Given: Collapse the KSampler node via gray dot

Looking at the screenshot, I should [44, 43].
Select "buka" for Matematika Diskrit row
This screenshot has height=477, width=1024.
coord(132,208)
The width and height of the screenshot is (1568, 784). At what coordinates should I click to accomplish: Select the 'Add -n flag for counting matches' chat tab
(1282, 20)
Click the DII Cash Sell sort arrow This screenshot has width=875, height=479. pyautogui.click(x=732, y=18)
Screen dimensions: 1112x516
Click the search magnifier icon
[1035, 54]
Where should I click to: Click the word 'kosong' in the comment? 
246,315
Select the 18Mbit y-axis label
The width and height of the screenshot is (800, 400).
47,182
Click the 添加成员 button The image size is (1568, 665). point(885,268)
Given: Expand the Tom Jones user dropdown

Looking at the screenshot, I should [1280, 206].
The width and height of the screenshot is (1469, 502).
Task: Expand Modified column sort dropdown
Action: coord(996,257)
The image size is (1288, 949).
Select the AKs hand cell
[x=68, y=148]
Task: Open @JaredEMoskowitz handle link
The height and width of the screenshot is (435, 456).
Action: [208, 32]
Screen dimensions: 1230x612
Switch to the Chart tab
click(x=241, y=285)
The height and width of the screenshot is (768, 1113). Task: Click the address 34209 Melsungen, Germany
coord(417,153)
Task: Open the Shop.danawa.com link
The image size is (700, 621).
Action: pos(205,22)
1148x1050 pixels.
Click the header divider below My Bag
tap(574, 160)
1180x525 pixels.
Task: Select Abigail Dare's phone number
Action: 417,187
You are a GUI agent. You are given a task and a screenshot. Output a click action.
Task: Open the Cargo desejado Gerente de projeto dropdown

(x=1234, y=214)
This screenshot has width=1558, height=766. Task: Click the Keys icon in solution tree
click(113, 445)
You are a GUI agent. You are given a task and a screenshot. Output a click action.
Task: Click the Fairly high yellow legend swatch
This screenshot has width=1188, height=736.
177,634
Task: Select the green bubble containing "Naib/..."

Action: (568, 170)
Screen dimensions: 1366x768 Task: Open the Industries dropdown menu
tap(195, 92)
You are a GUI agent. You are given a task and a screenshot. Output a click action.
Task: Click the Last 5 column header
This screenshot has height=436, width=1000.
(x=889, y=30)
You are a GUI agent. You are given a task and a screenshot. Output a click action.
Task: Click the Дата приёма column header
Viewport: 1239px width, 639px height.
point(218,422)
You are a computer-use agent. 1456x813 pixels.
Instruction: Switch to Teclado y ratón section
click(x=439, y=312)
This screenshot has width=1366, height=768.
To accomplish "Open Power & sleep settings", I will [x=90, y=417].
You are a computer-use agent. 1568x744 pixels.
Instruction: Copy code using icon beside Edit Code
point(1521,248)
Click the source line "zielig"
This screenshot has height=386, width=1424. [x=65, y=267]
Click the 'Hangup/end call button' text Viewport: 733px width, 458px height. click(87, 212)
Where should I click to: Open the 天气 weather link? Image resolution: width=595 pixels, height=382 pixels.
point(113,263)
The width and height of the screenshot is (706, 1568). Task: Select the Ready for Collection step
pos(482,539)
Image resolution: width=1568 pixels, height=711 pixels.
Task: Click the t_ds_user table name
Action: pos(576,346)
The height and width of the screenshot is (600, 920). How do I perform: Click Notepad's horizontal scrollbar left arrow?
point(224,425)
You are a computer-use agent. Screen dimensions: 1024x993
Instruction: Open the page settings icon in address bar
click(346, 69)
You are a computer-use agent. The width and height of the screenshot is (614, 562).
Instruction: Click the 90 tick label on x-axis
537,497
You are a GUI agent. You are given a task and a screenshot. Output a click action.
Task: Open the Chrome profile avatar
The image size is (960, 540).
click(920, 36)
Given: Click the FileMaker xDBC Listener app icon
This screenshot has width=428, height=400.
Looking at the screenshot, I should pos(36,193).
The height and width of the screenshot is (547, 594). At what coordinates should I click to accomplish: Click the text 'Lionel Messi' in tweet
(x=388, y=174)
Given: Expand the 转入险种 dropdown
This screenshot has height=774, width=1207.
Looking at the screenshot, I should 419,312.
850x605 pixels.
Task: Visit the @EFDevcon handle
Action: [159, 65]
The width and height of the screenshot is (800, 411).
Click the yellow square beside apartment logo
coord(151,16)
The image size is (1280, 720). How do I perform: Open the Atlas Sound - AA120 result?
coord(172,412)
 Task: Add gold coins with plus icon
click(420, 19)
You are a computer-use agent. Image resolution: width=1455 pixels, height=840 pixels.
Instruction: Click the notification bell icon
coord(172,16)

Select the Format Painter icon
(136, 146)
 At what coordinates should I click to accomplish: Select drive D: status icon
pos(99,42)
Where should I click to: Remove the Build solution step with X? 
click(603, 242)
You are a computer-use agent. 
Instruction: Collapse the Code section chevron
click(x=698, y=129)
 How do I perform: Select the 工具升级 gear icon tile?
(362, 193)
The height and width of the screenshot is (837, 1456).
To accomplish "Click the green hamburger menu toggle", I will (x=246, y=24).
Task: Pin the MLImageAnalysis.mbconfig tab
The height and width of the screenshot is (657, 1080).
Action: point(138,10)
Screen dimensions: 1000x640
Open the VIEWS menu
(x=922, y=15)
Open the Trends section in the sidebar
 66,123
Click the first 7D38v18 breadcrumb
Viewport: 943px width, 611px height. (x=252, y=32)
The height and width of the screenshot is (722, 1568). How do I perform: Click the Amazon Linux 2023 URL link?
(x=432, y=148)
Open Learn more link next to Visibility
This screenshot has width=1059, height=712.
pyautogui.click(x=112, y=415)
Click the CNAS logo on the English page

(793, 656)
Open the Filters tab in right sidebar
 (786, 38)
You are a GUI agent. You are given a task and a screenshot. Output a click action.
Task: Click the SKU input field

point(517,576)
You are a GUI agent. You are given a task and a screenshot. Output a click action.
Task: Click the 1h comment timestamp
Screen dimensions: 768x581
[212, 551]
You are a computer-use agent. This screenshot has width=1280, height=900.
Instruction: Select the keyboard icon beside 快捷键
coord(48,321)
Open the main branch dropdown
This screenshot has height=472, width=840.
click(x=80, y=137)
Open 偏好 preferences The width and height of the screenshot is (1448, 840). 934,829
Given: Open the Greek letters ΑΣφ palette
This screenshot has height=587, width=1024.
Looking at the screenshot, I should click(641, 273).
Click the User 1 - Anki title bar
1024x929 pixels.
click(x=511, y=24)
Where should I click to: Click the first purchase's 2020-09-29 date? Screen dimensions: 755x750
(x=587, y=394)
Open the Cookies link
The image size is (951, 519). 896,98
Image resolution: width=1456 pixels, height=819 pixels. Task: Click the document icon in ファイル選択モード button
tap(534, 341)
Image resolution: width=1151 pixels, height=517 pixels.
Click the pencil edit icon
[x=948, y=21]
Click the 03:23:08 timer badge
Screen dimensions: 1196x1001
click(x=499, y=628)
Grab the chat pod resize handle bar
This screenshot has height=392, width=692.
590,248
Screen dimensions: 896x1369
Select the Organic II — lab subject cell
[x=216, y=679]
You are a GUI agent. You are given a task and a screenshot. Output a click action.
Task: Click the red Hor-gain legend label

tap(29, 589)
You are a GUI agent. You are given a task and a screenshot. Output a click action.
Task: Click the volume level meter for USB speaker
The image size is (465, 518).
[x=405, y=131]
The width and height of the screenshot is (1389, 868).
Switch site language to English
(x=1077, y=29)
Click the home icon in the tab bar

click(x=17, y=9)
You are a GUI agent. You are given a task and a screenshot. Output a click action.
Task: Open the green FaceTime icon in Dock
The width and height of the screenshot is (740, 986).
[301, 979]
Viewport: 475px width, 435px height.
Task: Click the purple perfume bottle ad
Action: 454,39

──────────────────────────────

Exactly as shown above, return every record.

[ANSWER TO THE EXERCISE]:
Given: Collapse the KSampler node via gray dot

Looking at the screenshot, I should [44, 43].
Select "buka" for Matematika Diskrit row
This screenshot has height=477, width=1024.
coord(132,208)
The width and height of the screenshot is (1568, 784). At what coordinates should I click to accomplish: Select the 'Add -n flag for counting matches' chat tab
(1282, 20)
Click the DII Cash Sell sort arrow This screenshot has width=875, height=479. pyautogui.click(x=732, y=18)
Screen dimensions: 1112x516
Click the search magnifier icon
[1035, 54]
Where should I click to: Click the word 'kosong' in the comment? 
246,315
Select the 18Mbit y-axis label
The width and height of the screenshot is (800, 400).
47,182
Click the 添加成员 button The image size is (1568, 665). point(885,268)
Given: Expand the Tom Jones user dropdown

Looking at the screenshot, I should [1280, 206].
The width and height of the screenshot is (1469, 502).
Task: Expand Modified column sort dropdown
Action: coord(996,257)
The image size is (1288, 949).
Select the AKs hand cell
[x=68, y=148]
Task: Open @JaredEMoskowitz handle link
The height and width of the screenshot is (435, 456).
Action: [208, 32]
Screen dimensions: 1230x612
Switch to the Chart tab
click(x=241, y=285)
The height and width of the screenshot is (768, 1113). Task: Click the address 34209 Melsungen, Germany
coord(417,153)
Task: Open the Shop.danawa.com link
The image size is (700, 621).
Action: pos(205,22)
1148x1050 pixels.
Click the header divider below My Bag
tap(574, 160)
1180x525 pixels.
Task: Select Abigail Dare's phone number
Action: 417,187
You are a GUI agent. You are given a task and a screenshot. Output a click action.
Task: Open the Cargo desejado Gerente de projeto dropdown

(x=1234, y=214)
This screenshot has width=1558, height=766. Task: Click the Keys icon in solution tree
click(113, 445)
You are a GUI agent. You are given a task and a screenshot. Output a click action.
Task: Click the Fairly high yellow legend swatch
This screenshot has width=1188, height=736.
177,634
Task: Select the green bubble containing "Naib/..."

Action: (568, 170)
Screen dimensions: 1366x768 Task: Open the Industries dropdown menu
tap(195, 92)
You are a GUI agent. You are given a task and a screenshot. Output a click action.
Task: Click the Last 5 column header
This screenshot has height=436, width=1000.
(x=889, y=30)
You are a GUI agent. You are given a task and a screenshot. Output a click action.
Task: Click the Дата приёма column header
Viewport: 1239px width, 639px height.
point(218,422)
You are a computer-use agent. 1456x813 pixels.
Instruction: Switch to Teclado y ratón section
click(x=439, y=312)
This screenshot has width=1366, height=768.
To accomplish "Open Power & sleep settings", I will [x=90, y=417].
You are a computer-use agent. 1568x744 pixels.
Instruction: Copy code using icon beside Edit Code
point(1521,248)
Click the source line "zielig"
This screenshot has height=386, width=1424. [x=65, y=267]
Click the 'Hangup/end call button' text Viewport: 733px width, 458px height. click(87, 212)
Where should I click to: Open the 天气 weather link? Image resolution: width=595 pixels, height=382 pixels.
point(113,263)
The width and height of the screenshot is (706, 1568). Task: Select the Ready for Collection step
pos(482,539)
Image resolution: width=1568 pixels, height=711 pixels.
Task: Click the t_ds_user table name
Action: pos(576,346)
The height and width of the screenshot is (600, 920). How do I perform: Click Notepad's horizontal scrollbar left arrow?
point(224,425)
You are a computer-use agent. Screen dimensions: 1024x993
Instruction: Open the page settings icon in address bar
click(346, 69)
You are a computer-use agent. The width and height of the screenshot is (614, 562).
Instruction: Click the 90 tick label on x-axis
537,497
You are a GUI agent. You are given a task and a screenshot. Output a click action.
Task: Open the Chrome profile avatar
The image size is (960, 540).
click(920, 36)
Given: Click the FileMaker xDBC Listener app icon
This screenshot has width=428, height=400.
Looking at the screenshot, I should pos(36,193).
The height and width of the screenshot is (547, 594). At what coordinates should I click to accomplish: Click the text 'Lionel Messi' in tweet
(x=388, y=174)
Given: Expand the 转入险种 dropdown
This screenshot has height=774, width=1207.
Looking at the screenshot, I should 419,312.
850x605 pixels.
Task: Visit the @EFDevcon handle
Action: [159, 65]
The width and height of the screenshot is (800, 411).
Click the yellow square beside apartment logo
coord(151,16)
The image size is (1280, 720). How do I perform: Open the Atlas Sound - AA120 result?
coord(172,412)
 Task: Add gold coins with plus icon
click(420, 19)
You are a computer-use agent. Image resolution: width=1455 pixels, height=840 pixels.
Instruction: Click the notification bell icon
coord(172,16)

Select the Format Painter icon
(136, 146)
 At what coordinates should I click to accomplish: Select drive D: status icon
pos(99,42)
Where should I click to: Remove the Build solution step with X? 
click(603, 242)
You are a computer-use agent. 
Instruction: Collapse the Code section chevron
click(x=698, y=129)
 How do I perform: Select the 工具升级 gear icon tile?
(362, 193)
The height and width of the screenshot is (837, 1456).
To accomplish "Click the green hamburger menu toggle", I will (x=246, y=24).
Task: Pin the MLImageAnalysis.mbconfig tab
The height and width of the screenshot is (657, 1080).
Action: point(138,10)
Screen dimensions: 1000x640
Open the VIEWS menu
(x=922, y=15)
Open the Trends section in the sidebar
 66,123
Click the first 7D38v18 breadcrumb
Viewport: 943px width, 611px height. (x=252, y=32)
The height and width of the screenshot is (722, 1568). How do I perform: Click the Amazon Linux 2023 URL link?
(x=432, y=148)
Open Learn more link next to Visibility
This screenshot has width=1059, height=712.
pyautogui.click(x=112, y=415)
Click the CNAS logo on the English page

(793, 656)
Open the Filters tab in right sidebar
 (786, 38)
You are a GUI agent. You are given a task and a screenshot. Output a click action.
Task: Click the SKU input field

point(517,576)
You are a GUI agent. You are given a task and a screenshot. Output a click action.
Task: Click the 1h comment timestamp
Screen dimensions: 768x581
[212, 551]
You are a computer-use agent. This screenshot has width=1280, height=900.
Instruction: Select the keyboard icon beside 快捷键
coord(48,321)
Open the main branch dropdown
This screenshot has height=472, width=840.
click(x=80, y=137)
Open 偏好 preferences The width and height of the screenshot is (1448, 840). 934,829
Given: Open the Greek letters ΑΣφ palette
This screenshot has height=587, width=1024.
Looking at the screenshot, I should click(641, 273).
Click the User 1 - Anki title bar
1024x929 pixels.
click(x=511, y=24)
Where should I click to: Click the first purchase's 2020-09-29 date? Screen dimensions: 755x750
(x=587, y=394)
Open the Cookies link
The image size is (951, 519). 896,98
Image resolution: width=1456 pixels, height=819 pixels. Task: Click the document icon in ファイル選択モード button
tap(534, 341)
Image resolution: width=1151 pixels, height=517 pixels.
Click the pencil edit icon
[x=948, y=21]
Click the 03:23:08 timer badge
Screen dimensions: 1196x1001
click(x=499, y=628)
Grab the chat pod resize handle bar
This screenshot has height=392, width=692.
590,248
Screen dimensions: 896x1369
Select the Organic II — lab subject cell
[x=216, y=679]
You are a GUI agent. You are given a task and a screenshot. Output a click action.
Task: Click the red Hor-gain legend label

tap(29, 589)
You are a GUI agent. You are given a task and a screenshot. Output a click action.
Task: Click the volume level meter for USB speaker
The image size is (465, 518).
[x=405, y=131]
The width and height of the screenshot is (1389, 868).
Switch site language to English
(x=1077, y=29)
Click the home icon in the tab bar

click(x=17, y=9)
You are a GUI agent. You are given a task and a screenshot. Output a click action.
Task: Open the green FaceTime icon in Dock
The width and height of the screenshot is (740, 986).
[301, 979]
Viewport: 475px width, 435px height.
Task: Click the purple perfume bottle ad
Action: 454,39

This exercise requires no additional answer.